We are working on a plugin that offloads some heavier computation tasks that might occur on parameter changes to a background thread and applies the new processing parameters derived on the background thread to the processing as soon as possible. While this works fast enough for real-time playback, this will obviously fail on offline rendering. Therefore we need to have a 100% reliable way to find out if we are currently in an offline rendering situation to switch over to synchronous processing parameter computation on parameter changes.

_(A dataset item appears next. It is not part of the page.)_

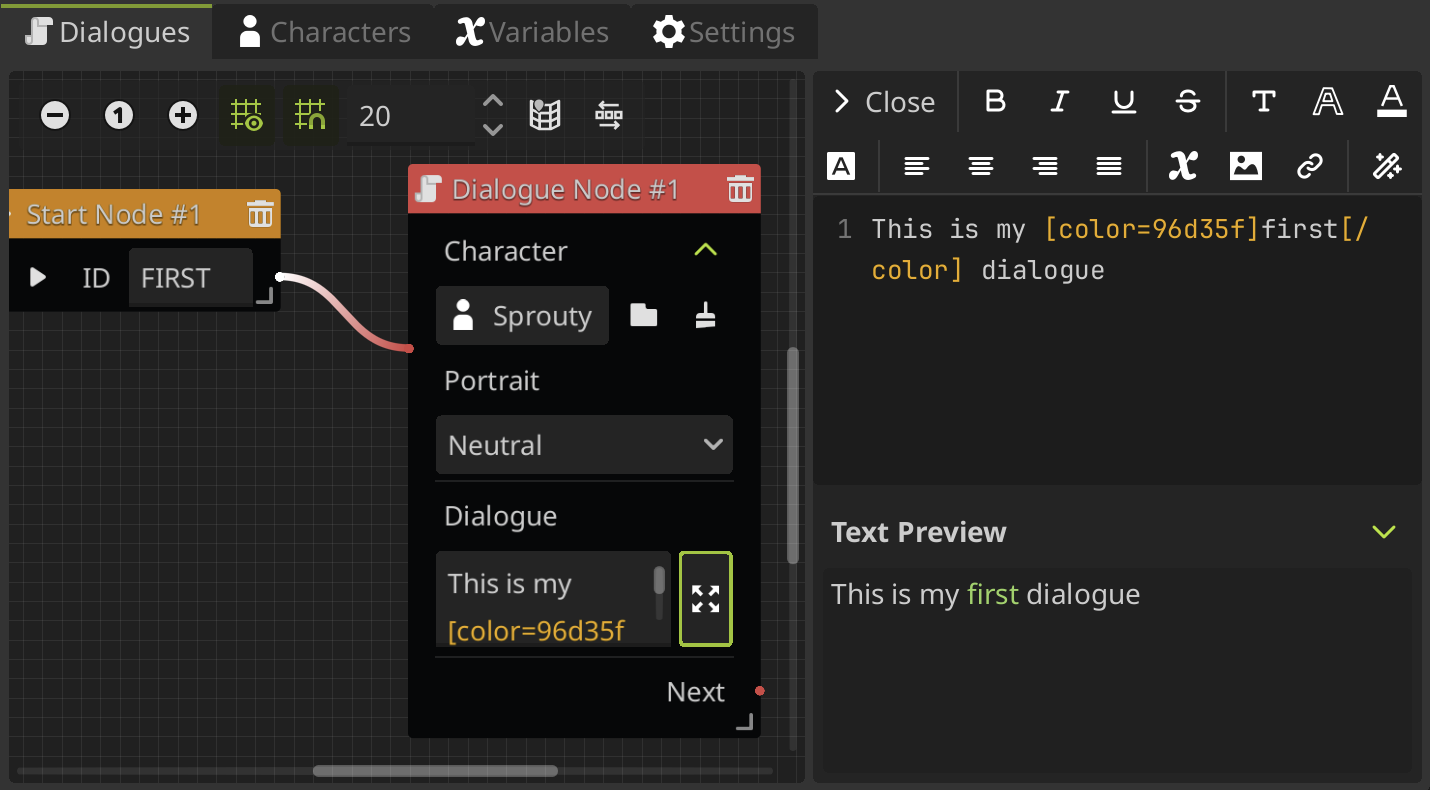This screenshot has height=790, width=1430.
Task: Select the Sprouty character button
Action: (522, 316)
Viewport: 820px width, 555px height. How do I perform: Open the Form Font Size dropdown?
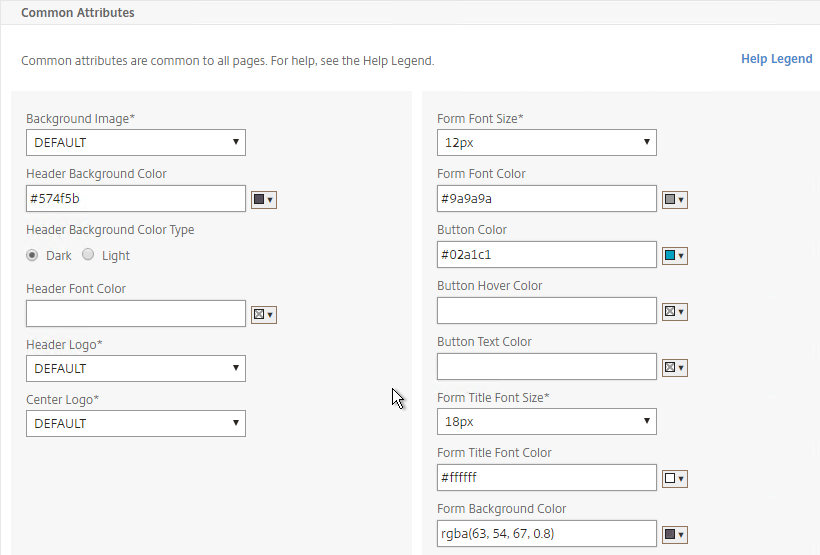click(x=546, y=142)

The strategy of choice would be to query isNonRealtime on every processBlock callback. However I found some older threads that report some hosts not correctly setting this flag. Is that still the case in 2020 for any major host, so should we create a fallback non realtime detection mechanism such as comparing the play head timestamp with a wall clock timestamp or something like that?
Haven’t worked on the project for a while, but in 2018 FinalCutProX didn’t set it. I had to add a flag to always assume non-realtime in FCPX, otherwise it didn’t work.
It was especially peculiar, because it spawns background instances to render the waveform in the background (which is a nice feature to see the applied effect in the wave profile).
Samplers are not a problem there, because FCPX doesn’t support augn generator plugins. Only aufx to apply on clips.
Alright, thank you for your feedback. Since FinalCut is probably not one of the major hosts of our customers we’ll go with the builtin isNonRealtime function at first…
I’ll let you know if we find hosts that don’t reliably report this!